In nine out of Austria's 10 main cities Mr Van der Bellen came top, whereas Mr Hofer dominated the rural areas, the Austrian broadcaster ORF reported.
Support for Mr Hofer was exceptionally strong among manual workers - nearly 90%. The vote for Mr Van der Bellen was much stronger among people with a university degree or other higher education qualifications.
Support for Mr Hofer among men was 60%, while among women it was 60% for Mr Van der Bellen.
BBC News: Austria far right thwarted, Van der Bellen elected president, May 23, 2016
I've tried to write about this while it was happening but couldn't; it was the culmination of 1 1/2 years of watching Europe from a distance. The main thought that I have on this is that these new divisive lines apparently create entirely different realities for people, realities that conflict and create different interpretations and meanings. This applies to migration, the European Union, and is one of the reasons why appealing to "shared cultural/national values" only feeds into the divide rather than bridges it, as there is no common ground.

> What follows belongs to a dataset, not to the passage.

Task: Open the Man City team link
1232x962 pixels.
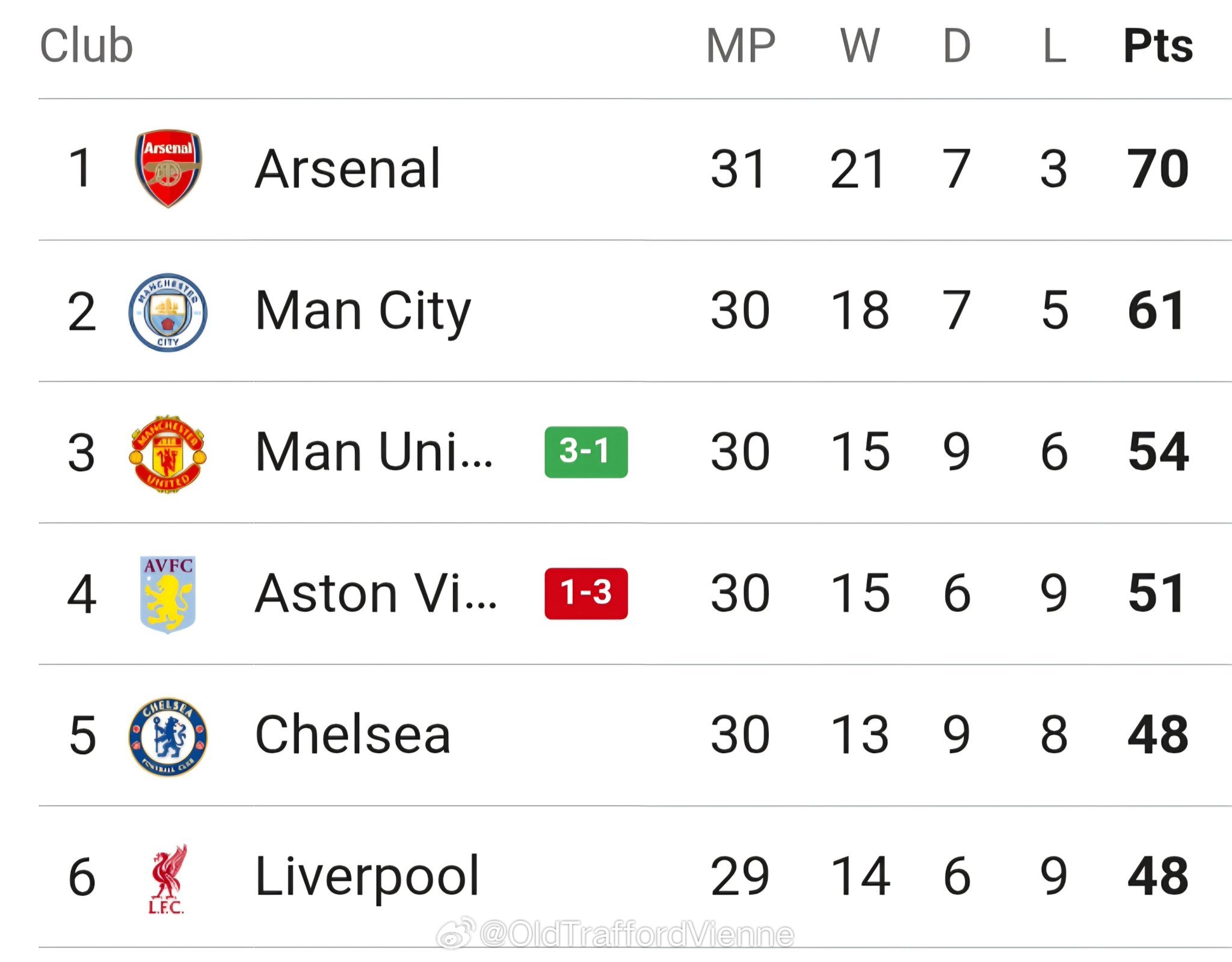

Attitudes towards the European Union are a good example - for a lot of people, the main experience of the EU is travelling without having to exchange currencies and newspaper headlines, while for an entire generation of younger, highly educated people it means being able to study and work across borders and having a network of friends and acquaintances spread across the globe. These are clearly attributable advantages that create different realities.
Other things to keep in mind: Educational performance and outcomes in Austria are still highly linked to family income and education.